2-Dalkavukluk veya nezaket yerine, Dürüstlük ve gizleme
Birleşmek ve bir araya gelmek istiyorsak, önce birbirimize karşı dürüst olmalıyız. Bu nedenle, tartışma ve diyalog masasına otururken, karşıt taraflar birbirlerine karşı dürüst olmalı, her biri inandığını ifade etmekte dürüst olmalıdır.
Dalkavukluk, nezaket, kandırmaca ve şekerleme ile başlamak, karşıt tarafları bir sonuca götürmez. Zira toplanacak parçaların tartışmalı konuları nezaket göstermeden tartışması ve sonra ortak bir söze ulaşması gerekiyor.
Müslüman mezhepleri bir araya getiren bu tür konferanslarda ortaya çıkan şey, tartışmalı konuları tartışmak yerine ortaklıkları tartışmalarıdır!
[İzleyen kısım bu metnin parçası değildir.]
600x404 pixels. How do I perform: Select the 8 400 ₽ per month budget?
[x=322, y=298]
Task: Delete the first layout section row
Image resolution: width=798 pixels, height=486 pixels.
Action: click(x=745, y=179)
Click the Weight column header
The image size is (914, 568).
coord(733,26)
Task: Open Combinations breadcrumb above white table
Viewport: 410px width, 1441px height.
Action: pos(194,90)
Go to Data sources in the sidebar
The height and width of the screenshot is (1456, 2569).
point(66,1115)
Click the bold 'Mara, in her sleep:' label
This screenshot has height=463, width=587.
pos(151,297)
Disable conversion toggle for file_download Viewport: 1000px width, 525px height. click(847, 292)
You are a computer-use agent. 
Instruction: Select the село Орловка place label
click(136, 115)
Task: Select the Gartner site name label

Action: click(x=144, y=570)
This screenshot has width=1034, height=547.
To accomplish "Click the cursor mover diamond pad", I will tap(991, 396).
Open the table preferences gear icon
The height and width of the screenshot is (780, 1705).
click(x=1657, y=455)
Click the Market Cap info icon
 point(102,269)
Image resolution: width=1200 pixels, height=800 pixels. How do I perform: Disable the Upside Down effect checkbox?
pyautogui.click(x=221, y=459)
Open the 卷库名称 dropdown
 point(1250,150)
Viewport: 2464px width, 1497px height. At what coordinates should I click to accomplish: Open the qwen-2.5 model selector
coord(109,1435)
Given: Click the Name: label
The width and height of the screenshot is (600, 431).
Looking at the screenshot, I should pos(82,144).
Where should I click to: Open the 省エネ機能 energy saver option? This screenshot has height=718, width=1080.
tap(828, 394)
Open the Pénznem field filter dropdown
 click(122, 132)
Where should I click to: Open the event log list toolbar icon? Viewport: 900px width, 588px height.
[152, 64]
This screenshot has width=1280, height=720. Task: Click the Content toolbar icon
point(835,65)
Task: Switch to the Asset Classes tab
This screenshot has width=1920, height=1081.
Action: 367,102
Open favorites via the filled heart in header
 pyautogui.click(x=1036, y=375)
Dolayısıyla bunların İslam milleti üzerinde gerçek bir etkisi görmüyoruz.
3 – Zaferi değil gerçeği aramak için:
İdeolojik tartışmaların çoğunda ortaya çıkan şey, hakikati aramak ve tespit etmek değil, muadili ne olursa olsun yenilgiye uğratmaktır.
4-Ulusal, yerel ve sivil ortaklıklarda işbirliği ve dini uyuşmazlıkların boykot sebebi olmasına izin verilmemesi:
Toplananlar, ortak bir kelimeye ulaşmazlarsa, dini anlaşmazlıklarda birbirlerini mazur görmeli ve toplumu ve milleti inşa etmek ve bu anlaşmazlıkların boykot için bir neden haline gelmesine izin vermemek için pratik ortaklıklar üzerinde toplanmalıdır.
Allah(subhanahu wa ta’ala) diyor’ki:
“Haydi öğüt ver; sen şimdi sırf bir öğütçüsün.Onların üzerinde bir zorba değilsin.”(Kur’an 88: 22-23)
Kuran 88:22-23
5- Hak ve yükümlülüklerde eşitlik:
Tıpkı ‘Sünni’ mezhebinin doktrinine uygun bir cami kurma hakkı olduğu gibi, Şii mezhebinin de doktrinine uygun bir cami kurma hakkı olmalıdır. Ve diğer tüm hak ve yükümlülüklerin geri kalanında böyle devam edin, böylece herkes eşitlik ve adalet hisseder, bu sayede aralarında sevgi ve kardeşlik yayılır.